- EXERCÍCIO -
Converta todas as linhas abaixo em uma tabela Markdown com duas colunas, Nº e Linha, numerando as linhas em sequência e omitindo as que estiverem em branco.

- LINHAS DISPONÍVEIS -
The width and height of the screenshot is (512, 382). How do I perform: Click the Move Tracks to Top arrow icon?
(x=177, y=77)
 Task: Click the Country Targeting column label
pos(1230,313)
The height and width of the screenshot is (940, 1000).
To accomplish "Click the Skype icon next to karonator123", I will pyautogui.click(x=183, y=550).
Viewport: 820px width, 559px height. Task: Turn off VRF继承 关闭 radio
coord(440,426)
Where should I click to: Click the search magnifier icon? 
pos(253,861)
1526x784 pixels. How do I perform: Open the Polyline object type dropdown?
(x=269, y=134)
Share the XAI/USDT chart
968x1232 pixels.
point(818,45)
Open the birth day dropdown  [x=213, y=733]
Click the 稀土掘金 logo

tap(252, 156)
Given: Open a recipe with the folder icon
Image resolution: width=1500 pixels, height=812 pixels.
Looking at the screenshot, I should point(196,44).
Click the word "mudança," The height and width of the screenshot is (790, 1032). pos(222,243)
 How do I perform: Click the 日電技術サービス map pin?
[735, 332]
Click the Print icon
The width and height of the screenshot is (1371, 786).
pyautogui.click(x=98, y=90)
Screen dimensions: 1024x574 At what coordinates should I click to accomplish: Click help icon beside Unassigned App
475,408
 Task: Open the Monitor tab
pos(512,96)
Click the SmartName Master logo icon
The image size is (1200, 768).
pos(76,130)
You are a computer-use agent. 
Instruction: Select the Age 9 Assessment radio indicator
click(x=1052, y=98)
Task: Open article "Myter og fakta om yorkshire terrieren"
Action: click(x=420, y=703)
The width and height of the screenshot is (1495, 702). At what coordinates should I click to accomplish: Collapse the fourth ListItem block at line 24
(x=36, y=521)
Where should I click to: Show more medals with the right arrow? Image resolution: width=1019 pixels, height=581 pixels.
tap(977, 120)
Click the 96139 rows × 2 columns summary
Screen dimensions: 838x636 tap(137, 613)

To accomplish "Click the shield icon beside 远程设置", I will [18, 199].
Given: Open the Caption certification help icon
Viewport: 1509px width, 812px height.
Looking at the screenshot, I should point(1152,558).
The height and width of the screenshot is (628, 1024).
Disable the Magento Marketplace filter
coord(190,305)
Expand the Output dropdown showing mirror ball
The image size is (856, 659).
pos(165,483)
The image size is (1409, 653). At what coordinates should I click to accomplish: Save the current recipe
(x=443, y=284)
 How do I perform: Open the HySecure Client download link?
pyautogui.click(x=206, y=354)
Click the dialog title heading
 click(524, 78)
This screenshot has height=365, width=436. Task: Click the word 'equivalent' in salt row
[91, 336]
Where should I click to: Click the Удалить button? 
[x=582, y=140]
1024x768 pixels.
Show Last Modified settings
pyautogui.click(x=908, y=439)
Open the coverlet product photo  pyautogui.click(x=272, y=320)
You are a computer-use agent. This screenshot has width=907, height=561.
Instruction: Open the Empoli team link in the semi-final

- RESULTADO -
| Nº | Linha |
|---|---|
| 1 | The width and height of the screenshot is (512, 382). How do I perform: Click the Move Tracks to Top arrow icon? |
| 2 | (x=177, y=77) |
| 3 |  Task: Click the Country Targeting column label |
| 4 | pos(1230,313) |
| 5 | The height and width of the screenshot is (940, 1000). |
| 6 | To accomplish "Click the Skype icon next to karonator123", I will pyautogui.click(x=183, y=550). |
| 7 | Viewport: 820px width, 559px height. Task: Turn off VRF继承 关闭 radio |
| 8 | coord(440,426) |
| 9 | Where should I click to: Click the search magnifier icon?  |
| 10 | pos(253,861) |
| 11 | 1526x784 pixels. How do I perform: Open the Polyline object type dropdown? |
| 12 | (x=269, y=134) |
| 13 | Share the XAI/USDT chart |
| 14 | 968x1232 pixels. |
| 15 | point(818,45) |
| 16 | Open the birth day dropdown  [x=213, y=733] |
| 17 | Click the 稀土掘金 logo |
| 18 | tap(252, 156) |
| 19 | Given: Open a recipe with the folder icon |
| 20 | Image resolution: width=1500 pixels, height=812 pixels. |
| 21 | Looking at the screenshot, I should point(196,44). |
| 22 | Click the word "mudança," The height and width of the screenshot is (790, 1032). pos(222,243) |
| 23 |  How do I perform: Click the 日電技術サービス map pin? |
| 24 | [735, 332] |
| 25 | Click the Print icon |
| 26 | The width and height of the screenshot is (1371, 786). |
| 27 | pyautogui.click(x=98, y=90) |
| 28 | Screen dimensions: 1024x574 At what coordinates should I click to accomplish: Click help icon beside Unassigned App |
| 29 | 475,408 |
| 30 |  Task: Open the Monitor tab |
| 31 | pos(512,96) |
| 32 | Click the SmartName Master logo icon |
| 33 | The image size is (1200, 768). |
| 34 | pos(76,130) |
| 35 | You are a computer-use agent.  |
| 36 | Instruction: Select the Age 9 Assessment radio indicator |
| 37 | click(x=1052, y=98) |
| 38 | Task: Open article "Myter og fakta om yorkshire terrieren" |
| 39 | Action: click(x=420, y=703) |
| 40 | The width and height of the screenshot is (1495, 702). At what coordinates should I click to accomplish: Collapse the fourth ListItem block at line 24 |
| 41 | (x=36, y=521) |
| 42 | Where should I click to: Show more medals with the right arrow? Image resolution: width=1019 pixels, height=581 pixels. |
| 43 | tap(977, 120) |
| 44 | Click the 96139 rows × 2 columns summary |
| 45 | Screen dimensions: 838x636 tap(137, 613) |
| 46 | To accomplish "Click the shield icon beside 远程设置", I will [18, 199]. |
| 47 | Given: Open the Caption certification help icon |
| 48 | Viewport: 1509px width, 812px height. |
| 49 | Looking at the screenshot, I should point(1152,558). |
| 50 | The height and width of the screenshot is (628, 1024). |
| 51 | Disable the Magento Marketplace filter |
| 52 | coord(190,305) |
| 53 | Expand the Output dropdown showing mirror ball |
| 54 | The image size is (856, 659). |
| 55 | pos(165,483) |
| 56 | The image size is (1409, 653). At what coordinates should I click to accomplish: Save the current recipe |
| 57 | (x=443, y=284) |
| 58 |  How do I perform: Open the HySecure Client download link? |
| 59 | pyautogui.click(x=206, y=354) |
| 60 | Click the dialog title heading |
| 61 |  click(524, 78) |
| 62 | This screenshot has height=365, width=436. Task: Click the word 'equivalent' in salt row |
| 63 | [91, 336] |
| 64 | Where should I click to: Click the Удалить button?  |
| 65 | [x=582, y=140] |
| 66 | 1024x768 pixels. |
| 67 | Show Last Modified settings |
| 68 | pyautogui.click(x=908, y=439) |
| 69 | Open the coverlet product photo  pyautogui.click(x=272, y=320) |
| 70 | You are a computer-use agent. This screenshot has width=907, height=561. |
| 71 | Instruction: Open the Empoli team link in the semi-final |